Trecho:
>>>

GRUPO ROUGE NÃO É BANDA
Fenômeno da música jovem se autopromove
através de uma função que não exerce

As cinco
garotas do Rouge - Elas cantam, elas dançam, elas brincam, mas, salvo uma
integrante que toca violão, não tocam instrumentos e só depois do primeiro
disco passaram a compor suas músicas.
Em
2002, um grupo de cinco garotas começou a fazer sucesso nas rádios, a partir
de uma música dançante que aparentemente junta elementos de música eletrônica
e pop oriental, sem todavia representar um híbrido entre estas duas tendências.
Esta
música tem um título estranho, "Ragatanga", que na verdade é uma
versão de outra mais estranha ainda, "Asereje", do grupo vocal Las
Ketchup. Este trio espanhol participa da versão brasileira, que aproveita o
refrão original, que é uma tradução balbuciada dos primeiros versos de
"Rapper’s Delight", sucesso do grupo Sugarhiil Gang, em 1979.
O
grupo brasileiro em questão é o paulista Rouge, formado por cinco garotas
selecionadas em testes feitos pela sucursal brasileira de uma rede de
programas dedicados aos adolescentes, Popstars.
Este programa, sediado nos EUA, teve sua versão brasileira produzida pelo
SBT.

<<<

Dados de coordenadas dos itens
>>>

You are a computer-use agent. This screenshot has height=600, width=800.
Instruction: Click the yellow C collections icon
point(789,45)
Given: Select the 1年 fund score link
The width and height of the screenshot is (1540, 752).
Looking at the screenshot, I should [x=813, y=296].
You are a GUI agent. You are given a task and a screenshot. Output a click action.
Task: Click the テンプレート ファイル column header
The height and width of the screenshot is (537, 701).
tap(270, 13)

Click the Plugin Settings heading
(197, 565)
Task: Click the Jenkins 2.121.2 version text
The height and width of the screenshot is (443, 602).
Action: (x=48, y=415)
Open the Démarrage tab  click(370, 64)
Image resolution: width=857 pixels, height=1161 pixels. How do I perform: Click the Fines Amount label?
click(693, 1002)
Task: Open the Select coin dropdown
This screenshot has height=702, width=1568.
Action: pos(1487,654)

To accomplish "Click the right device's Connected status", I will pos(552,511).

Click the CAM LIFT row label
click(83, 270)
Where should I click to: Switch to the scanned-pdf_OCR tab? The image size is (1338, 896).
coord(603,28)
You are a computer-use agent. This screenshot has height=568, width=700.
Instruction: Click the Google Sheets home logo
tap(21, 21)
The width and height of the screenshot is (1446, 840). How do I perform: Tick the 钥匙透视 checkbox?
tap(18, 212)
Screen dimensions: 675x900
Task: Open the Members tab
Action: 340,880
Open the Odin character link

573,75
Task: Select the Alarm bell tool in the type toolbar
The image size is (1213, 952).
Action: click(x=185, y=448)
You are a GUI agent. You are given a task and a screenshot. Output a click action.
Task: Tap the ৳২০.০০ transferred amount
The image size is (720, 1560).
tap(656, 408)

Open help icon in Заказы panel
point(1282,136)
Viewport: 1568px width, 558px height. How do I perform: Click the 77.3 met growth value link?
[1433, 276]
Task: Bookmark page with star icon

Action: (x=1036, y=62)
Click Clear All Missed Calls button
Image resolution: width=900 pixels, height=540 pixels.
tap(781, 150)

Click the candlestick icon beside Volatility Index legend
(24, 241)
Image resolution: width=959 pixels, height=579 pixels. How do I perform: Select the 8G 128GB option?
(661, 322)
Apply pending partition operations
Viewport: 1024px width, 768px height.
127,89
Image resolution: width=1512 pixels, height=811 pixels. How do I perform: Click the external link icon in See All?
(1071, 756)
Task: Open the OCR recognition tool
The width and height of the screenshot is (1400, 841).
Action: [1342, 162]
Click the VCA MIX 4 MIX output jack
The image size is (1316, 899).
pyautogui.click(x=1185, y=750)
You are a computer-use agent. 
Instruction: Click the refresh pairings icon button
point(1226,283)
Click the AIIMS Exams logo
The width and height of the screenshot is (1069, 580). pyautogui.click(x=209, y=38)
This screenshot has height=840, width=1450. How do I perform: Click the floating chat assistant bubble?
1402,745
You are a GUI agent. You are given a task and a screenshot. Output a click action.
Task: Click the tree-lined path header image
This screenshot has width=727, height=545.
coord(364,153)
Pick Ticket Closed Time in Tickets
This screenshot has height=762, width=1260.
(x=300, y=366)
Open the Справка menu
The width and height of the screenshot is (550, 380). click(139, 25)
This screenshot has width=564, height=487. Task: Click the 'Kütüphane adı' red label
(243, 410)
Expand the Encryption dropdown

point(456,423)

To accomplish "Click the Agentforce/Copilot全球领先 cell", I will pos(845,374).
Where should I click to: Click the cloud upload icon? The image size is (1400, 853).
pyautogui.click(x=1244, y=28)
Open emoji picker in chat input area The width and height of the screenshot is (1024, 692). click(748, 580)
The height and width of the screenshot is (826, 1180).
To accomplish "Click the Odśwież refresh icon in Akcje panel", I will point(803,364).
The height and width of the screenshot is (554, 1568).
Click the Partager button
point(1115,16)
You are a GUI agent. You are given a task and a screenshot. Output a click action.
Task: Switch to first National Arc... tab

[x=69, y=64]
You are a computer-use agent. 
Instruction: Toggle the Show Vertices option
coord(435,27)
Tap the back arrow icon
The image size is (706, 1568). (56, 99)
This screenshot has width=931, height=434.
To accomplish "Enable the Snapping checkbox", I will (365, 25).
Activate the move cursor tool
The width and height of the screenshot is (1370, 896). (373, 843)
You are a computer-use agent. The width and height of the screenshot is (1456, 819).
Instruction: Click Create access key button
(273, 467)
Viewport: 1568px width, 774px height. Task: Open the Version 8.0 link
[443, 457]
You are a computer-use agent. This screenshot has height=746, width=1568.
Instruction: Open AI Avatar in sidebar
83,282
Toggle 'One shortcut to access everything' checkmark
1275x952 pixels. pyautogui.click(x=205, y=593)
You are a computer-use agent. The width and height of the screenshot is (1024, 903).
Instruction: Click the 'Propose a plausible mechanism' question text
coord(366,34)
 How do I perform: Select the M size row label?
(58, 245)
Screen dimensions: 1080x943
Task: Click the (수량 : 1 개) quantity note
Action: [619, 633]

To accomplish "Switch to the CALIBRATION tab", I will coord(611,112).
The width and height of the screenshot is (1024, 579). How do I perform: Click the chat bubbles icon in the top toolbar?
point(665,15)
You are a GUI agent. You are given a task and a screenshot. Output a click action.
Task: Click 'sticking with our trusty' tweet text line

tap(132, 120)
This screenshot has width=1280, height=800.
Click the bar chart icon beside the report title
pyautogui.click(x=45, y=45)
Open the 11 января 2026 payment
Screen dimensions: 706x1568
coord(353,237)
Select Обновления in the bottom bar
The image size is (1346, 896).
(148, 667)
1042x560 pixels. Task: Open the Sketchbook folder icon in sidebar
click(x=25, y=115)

<<<

Tarefa:
Responda com base no trecho sobre o grupo Rouge:
1. Quantas garotas formam o grupo?
2. De qual música "Ragatanga" é uma versão, e de que grupo ela é?
3. Que emissora produziu a versão brasileira do programa Popstars?
As linhas não têm relação com esta tarefa.

Resposta:
1. Cinco garotas.
2. De "Asereje", do grupo vocal Las Ketchup.
3. O SBT.